**WHAT TO DO:** Extract everything in the listing from the line containing "Find the location" down to the line containing "The image size is (720, 1280).", including both of those lines, and reproduce it without any alteration.

**INPUT DATA:**
>>
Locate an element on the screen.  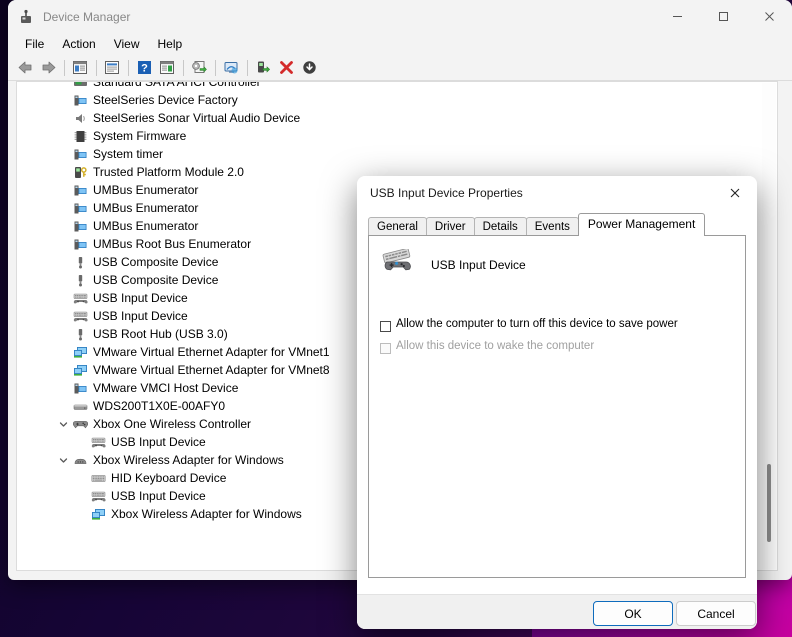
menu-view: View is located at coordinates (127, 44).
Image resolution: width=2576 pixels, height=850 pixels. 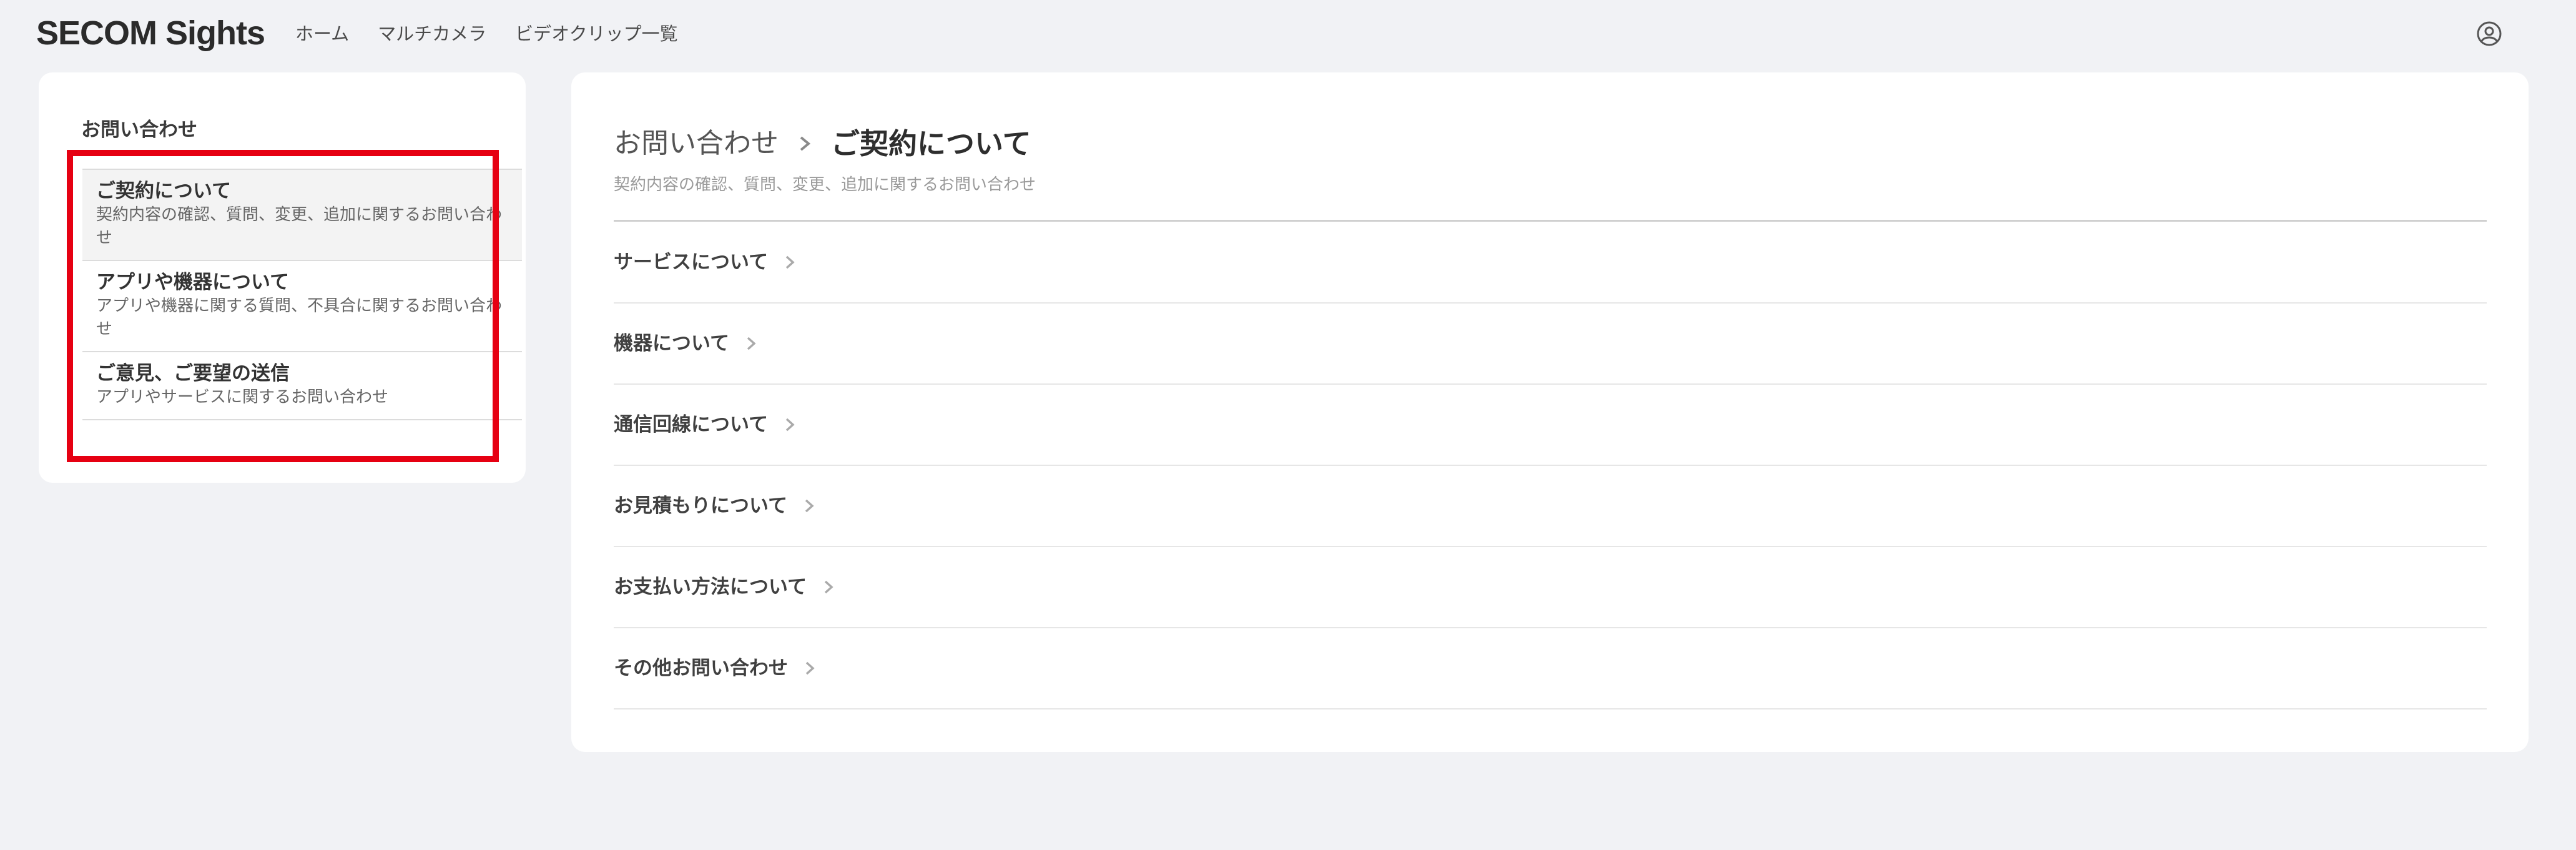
<<
>>
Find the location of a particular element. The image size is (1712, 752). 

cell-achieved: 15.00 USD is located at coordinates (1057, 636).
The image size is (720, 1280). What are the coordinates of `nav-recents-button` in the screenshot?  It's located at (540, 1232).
<<
**RESULT OF THE TASK:**
Find the location of a particular element. The image size is (1712, 752). 

cell-achieved: 15.00 USD is located at coordinates (1057, 636).
The image size is (720, 1280). What are the coordinates of `nav-recents-button` in the screenshot?  It's located at (540, 1232).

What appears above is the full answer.